Do you see the repercussions here?

It's not just about the money (although it is a huge part of it) but mostly it ruins your credit history.

Some of the negative effects of bad credit history are:

· Credit card and loan applications will be denied

· If you do get credit cards and loans approved, it will have high interest rates

· You will have difficulty getting lease for apartments

· You will be required to provide security deposits for utility services such as electricity and water.

· You can be denied employment

· High insurance premiums

Those are just some of the effects that you will experience from losing a couple sets of numbers.

So what should you do to protect your social security number and protect yourself from identity theft?

Here are some social security number and identity theft protection tips:

  • Do not bring your social security card unless necessary.

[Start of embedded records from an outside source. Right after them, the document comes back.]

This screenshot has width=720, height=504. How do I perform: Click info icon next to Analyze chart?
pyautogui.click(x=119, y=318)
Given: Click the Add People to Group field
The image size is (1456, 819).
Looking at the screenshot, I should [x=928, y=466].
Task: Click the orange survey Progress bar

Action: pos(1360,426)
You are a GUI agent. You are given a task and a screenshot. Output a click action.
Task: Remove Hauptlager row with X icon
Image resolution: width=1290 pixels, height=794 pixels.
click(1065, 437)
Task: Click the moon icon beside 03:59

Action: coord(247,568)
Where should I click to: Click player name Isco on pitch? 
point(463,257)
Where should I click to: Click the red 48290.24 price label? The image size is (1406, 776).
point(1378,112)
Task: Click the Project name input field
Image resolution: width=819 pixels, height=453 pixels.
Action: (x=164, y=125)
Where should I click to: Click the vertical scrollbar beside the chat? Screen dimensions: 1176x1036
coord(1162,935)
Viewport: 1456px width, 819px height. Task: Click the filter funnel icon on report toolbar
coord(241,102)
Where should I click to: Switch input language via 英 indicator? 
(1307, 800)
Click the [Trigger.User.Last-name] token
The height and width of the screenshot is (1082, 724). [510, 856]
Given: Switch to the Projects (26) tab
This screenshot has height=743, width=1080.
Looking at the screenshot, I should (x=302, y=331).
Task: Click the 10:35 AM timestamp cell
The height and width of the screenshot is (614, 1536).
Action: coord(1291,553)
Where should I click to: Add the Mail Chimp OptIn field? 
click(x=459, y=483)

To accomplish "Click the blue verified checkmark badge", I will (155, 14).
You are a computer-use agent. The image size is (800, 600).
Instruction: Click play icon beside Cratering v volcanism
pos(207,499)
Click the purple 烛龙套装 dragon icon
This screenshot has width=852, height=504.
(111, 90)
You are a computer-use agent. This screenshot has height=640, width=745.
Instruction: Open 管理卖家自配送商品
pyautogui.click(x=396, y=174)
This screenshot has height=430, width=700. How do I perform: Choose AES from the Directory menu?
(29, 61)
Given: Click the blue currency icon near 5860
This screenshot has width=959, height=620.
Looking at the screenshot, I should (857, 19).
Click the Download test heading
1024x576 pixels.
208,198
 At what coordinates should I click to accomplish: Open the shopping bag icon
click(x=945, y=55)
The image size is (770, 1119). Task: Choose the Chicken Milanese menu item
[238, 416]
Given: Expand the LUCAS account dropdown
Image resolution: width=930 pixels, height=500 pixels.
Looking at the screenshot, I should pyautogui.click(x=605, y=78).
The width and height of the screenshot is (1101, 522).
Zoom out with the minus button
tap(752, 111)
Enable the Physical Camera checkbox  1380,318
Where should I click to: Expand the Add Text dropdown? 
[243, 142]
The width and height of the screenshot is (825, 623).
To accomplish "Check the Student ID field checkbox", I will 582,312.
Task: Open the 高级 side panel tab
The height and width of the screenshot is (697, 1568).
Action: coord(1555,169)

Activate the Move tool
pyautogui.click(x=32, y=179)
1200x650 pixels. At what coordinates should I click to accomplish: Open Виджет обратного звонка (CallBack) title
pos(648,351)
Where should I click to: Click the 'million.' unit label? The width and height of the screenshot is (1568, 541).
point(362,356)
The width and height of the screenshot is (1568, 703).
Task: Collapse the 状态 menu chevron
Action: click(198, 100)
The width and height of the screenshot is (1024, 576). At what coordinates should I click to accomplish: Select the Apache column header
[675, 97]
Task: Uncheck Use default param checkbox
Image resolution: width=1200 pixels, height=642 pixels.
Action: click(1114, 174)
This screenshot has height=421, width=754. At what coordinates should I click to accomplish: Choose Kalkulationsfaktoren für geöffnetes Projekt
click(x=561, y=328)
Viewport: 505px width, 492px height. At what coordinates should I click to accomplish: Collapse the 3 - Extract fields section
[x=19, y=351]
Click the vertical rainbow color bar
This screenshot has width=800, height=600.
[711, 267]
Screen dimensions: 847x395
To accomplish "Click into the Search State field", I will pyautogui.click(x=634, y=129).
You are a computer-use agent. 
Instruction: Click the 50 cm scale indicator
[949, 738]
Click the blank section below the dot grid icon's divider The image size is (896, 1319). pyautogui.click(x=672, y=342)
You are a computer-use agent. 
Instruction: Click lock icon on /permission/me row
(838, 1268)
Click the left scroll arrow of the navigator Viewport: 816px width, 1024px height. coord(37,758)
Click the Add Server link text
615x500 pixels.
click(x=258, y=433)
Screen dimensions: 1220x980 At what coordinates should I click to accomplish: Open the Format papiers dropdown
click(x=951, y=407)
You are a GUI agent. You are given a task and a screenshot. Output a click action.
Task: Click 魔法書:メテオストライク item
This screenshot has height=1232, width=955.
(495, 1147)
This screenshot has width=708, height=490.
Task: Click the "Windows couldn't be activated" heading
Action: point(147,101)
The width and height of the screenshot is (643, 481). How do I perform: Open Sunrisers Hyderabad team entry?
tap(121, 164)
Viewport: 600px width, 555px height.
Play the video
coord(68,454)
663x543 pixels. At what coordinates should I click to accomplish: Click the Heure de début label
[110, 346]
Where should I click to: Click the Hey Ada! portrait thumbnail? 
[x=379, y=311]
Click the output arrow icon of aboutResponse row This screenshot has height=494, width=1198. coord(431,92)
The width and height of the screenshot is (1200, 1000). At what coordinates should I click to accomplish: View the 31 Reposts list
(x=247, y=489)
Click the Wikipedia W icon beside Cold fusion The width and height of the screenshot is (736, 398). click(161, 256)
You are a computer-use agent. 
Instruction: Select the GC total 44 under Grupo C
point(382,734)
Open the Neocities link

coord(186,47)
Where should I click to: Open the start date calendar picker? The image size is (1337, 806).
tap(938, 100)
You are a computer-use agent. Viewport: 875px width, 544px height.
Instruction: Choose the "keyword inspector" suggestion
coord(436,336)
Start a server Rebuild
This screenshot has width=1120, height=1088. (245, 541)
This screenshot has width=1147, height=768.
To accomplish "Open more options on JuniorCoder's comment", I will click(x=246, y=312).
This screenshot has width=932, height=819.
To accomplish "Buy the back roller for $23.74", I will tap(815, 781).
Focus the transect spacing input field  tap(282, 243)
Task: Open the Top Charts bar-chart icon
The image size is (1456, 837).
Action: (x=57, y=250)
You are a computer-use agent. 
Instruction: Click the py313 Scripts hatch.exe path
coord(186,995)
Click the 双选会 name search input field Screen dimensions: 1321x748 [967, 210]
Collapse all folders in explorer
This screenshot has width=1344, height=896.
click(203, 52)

  • Hide your Medicare card because your SS number is also printed on it.

  • Do not print your social security number on business cards, checks, or any other identifying information.

  • Do not give out your social security number to anyone unless needed. Ask those that ask for your social security number why they need it, especially on lease, loans and credit card applications.

  • Always check your annual Social Security Statement to see if the information is correct or if there are changes made.

  • Get a copy of your credit report every year to check for evidence of fraud that used your identity and social security number.

  • Get a copy of your credit report only from these three accredited bureaus: Equifax, Experian and Trans Union.

If you are a victim of identity theft, you should inform the Social Security Administration, The Federal Trade Commission and the Internal Revenue Service.

If someone continues to use your social security number despite efforts to protect it, then you can also ask the Social Security Administration to provide you a new one.